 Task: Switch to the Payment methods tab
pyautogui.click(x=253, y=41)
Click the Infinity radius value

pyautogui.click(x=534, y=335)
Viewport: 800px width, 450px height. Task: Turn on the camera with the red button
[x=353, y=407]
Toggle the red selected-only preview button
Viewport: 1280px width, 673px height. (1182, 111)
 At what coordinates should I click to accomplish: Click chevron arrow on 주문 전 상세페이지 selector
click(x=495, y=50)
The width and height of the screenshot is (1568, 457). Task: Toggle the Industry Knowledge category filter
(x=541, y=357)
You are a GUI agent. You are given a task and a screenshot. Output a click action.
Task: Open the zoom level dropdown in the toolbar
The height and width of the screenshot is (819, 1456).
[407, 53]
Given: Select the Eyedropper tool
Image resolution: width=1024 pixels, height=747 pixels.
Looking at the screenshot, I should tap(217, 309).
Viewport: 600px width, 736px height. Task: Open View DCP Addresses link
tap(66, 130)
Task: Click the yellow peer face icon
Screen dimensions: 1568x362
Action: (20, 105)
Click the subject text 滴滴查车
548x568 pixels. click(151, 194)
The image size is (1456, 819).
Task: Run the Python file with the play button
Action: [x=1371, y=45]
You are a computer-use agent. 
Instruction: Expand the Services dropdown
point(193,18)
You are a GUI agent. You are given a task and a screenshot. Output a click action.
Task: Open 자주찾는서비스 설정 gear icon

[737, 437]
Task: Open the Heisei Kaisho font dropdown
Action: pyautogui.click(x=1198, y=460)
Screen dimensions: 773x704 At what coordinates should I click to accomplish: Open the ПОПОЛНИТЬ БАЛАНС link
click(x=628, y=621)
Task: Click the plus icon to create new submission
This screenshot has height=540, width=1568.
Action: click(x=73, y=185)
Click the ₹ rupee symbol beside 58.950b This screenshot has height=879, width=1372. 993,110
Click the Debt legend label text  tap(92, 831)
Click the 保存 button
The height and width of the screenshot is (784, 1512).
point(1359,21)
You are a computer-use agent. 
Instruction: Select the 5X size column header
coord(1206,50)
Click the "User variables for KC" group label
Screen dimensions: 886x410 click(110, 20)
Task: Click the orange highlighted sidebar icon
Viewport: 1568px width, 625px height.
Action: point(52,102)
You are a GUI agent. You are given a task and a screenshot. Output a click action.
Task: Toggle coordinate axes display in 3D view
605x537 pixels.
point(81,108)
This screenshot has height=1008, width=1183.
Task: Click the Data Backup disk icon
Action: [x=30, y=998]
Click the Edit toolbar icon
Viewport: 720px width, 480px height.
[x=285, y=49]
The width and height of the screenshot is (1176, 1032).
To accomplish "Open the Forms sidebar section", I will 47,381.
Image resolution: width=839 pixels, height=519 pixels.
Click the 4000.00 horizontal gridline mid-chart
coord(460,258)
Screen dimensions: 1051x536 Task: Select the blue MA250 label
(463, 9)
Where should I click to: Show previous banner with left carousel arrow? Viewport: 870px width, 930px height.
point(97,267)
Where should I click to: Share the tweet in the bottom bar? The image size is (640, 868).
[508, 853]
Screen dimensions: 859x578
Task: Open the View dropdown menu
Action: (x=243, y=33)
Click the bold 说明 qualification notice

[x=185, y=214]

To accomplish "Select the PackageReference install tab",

### Your task
Can you output the listing above word for word, from its first line through the line containing "Action: click(x=73, y=185)", including that line?

### Result
 Task: Switch to the Payment methods tab
pyautogui.click(x=253, y=41)
Click the Infinity radius value

pyautogui.click(x=534, y=335)
Viewport: 800px width, 450px height. Task: Turn on the camera with the red button
[x=353, y=407]
Toggle the red selected-only preview button
Viewport: 1280px width, 673px height. (1182, 111)
 At what coordinates should I click to accomplish: Click chevron arrow on 주문 전 상세페이지 selector
click(x=495, y=50)
The width and height of the screenshot is (1568, 457). Task: Toggle the Industry Knowledge category filter
(x=541, y=357)
You are a GUI agent. You are given a task and a screenshot. Output a click action.
Task: Open the zoom level dropdown in the toolbar
The height and width of the screenshot is (819, 1456).
[407, 53]
Given: Select the Eyedropper tool
Image resolution: width=1024 pixels, height=747 pixels.
Looking at the screenshot, I should tap(217, 309).
Viewport: 600px width, 736px height. Task: Open View DCP Addresses link
tap(66, 130)
Task: Click the yellow peer face icon
Screen dimensions: 1568x362
Action: (20, 105)
Click the subject text 滴滴查车
548x568 pixels. click(151, 194)
The image size is (1456, 819).
Task: Run the Python file with the play button
Action: [x=1371, y=45]
You are a computer-use agent. 
Instruction: Expand the Services dropdown
point(193,18)
You are a GUI agent. You are given a task and a screenshot. Output a click action.
Task: Open 자주찾는서비스 설정 gear icon

[737, 437]
Task: Open the Heisei Kaisho font dropdown
Action: pyautogui.click(x=1198, y=460)
Screen dimensions: 773x704 At what coordinates should I click to accomplish: Open the ПОПОЛНИТЬ БАЛАНС link
click(x=628, y=621)
Task: Click the plus icon to create new submission
This screenshot has height=540, width=1568.
Action: click(x=73, y=185)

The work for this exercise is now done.